Poem Strip by Dino Buzzati

Now, how do I explain this one? It’s not my usual sort of book at all. But that’s the thing about loving a publisher – sometimes you’re inspired to buy something quite extraordinary.

Not, you understand, that I have anything against Italian graphic novels from the 1960s!

Poem Strip is a remarkable retelling of the classical tale of Orpheus and Euridyce.

The story opens in Milan:

“On Via Saterna in the old city there’s a house with a large garden that appears to have been abandoned years ago…”

Opposite that house is the home of an old, aristocratic family. Orph, the son of the house, has broken with tradition: he is a wildly successful rock star.

One day as he watches the world going by from his window he sees Eura, the love of his life, enter the the house across the street through a door he has never seen before.

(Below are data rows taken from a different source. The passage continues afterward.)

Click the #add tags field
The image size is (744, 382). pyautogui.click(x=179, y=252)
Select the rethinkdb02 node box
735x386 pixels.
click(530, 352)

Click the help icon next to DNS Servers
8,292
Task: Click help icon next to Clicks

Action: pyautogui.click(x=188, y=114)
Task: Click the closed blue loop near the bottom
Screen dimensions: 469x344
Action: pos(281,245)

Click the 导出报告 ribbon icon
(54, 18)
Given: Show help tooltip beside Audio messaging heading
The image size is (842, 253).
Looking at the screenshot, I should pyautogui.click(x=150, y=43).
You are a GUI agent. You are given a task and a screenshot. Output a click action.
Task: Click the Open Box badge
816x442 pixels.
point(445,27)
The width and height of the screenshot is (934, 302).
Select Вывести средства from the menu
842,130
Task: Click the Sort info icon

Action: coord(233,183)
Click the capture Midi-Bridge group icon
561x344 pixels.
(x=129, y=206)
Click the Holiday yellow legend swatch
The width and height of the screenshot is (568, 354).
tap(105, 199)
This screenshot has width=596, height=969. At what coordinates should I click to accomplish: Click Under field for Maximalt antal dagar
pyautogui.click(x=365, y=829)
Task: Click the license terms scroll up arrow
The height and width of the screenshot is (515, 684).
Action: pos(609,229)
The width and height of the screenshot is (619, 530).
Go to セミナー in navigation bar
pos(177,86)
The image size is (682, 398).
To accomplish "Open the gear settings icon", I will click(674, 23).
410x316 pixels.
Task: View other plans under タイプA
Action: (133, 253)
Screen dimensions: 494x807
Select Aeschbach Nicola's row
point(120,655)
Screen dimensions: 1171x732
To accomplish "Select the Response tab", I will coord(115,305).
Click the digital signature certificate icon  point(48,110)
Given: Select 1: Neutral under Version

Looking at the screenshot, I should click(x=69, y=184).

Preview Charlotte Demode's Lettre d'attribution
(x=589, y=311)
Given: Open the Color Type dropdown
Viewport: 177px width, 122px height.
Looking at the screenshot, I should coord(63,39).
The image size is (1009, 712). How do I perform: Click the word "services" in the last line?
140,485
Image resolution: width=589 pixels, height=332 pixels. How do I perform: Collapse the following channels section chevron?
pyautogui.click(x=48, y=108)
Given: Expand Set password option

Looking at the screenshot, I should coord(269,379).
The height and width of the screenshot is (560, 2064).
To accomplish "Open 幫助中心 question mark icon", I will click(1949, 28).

Unthinking, he follows her: Orph enters the underworld. Sex and death hang heavy in the air, and Orph must fight temptation and face his worst fears as he seeks his lost love.

And he would have to sing for his life.

“Death, oh death
Gift of a wise god
All the charms of this world
Come from you
Even love.”

Poem Strip is a wonderful mixture of gothic, pop art, noir and avant garde.

The images are varied and striking; the words are simple but effective.

The overall effect was deeply unsettling and utterly compelling at the same time: I read Poem Strip in a single sitting and it has left a very firm impression.

And I’m quite sure that there are things that I missed, more layers that a second reading might reveal.

A fine addition to the NYRB list.

Translated by Marina Harrs

….. hosted at Coffeespoons and the Literary Stew.

7 responses

  1. This is such a unique review. I had no idea that NYRB had a graphic novel in their list. I love the artwork. This sounds like it would make a lovely present and a wonderful addition to an existing NYRB collection.

    Thanks for joining NYRB Reading Week and I hope you have more reviews coming.

    • Yes, it would make a lovely gift. But be aware that some of the images are a little stronger – in particular there is a lot of female nudity.

      I have another NYRB Classic in progress and I hope to write about it later in the week.

  2. Pingback: Tweets that mention Poem Strip by Dino Buzzati | Fleur Fisher in her world -- Topsy.com

  3. Given your third image; I see that not everything is translated. How much of the book is untranslated? (Do other drawings include text as a feature of the art?)

  4. That is the only image using text and those are the only words that are untraslated. That doesn’t disturb the flow of the book at all, and I do recommend it.

  5. Oh my, I didn’t know that NYRB published a graphic novel. And an Italian one at that! I love myth retellings, and I do believe I’m going to add this to my to-buy list. Thank you for your review!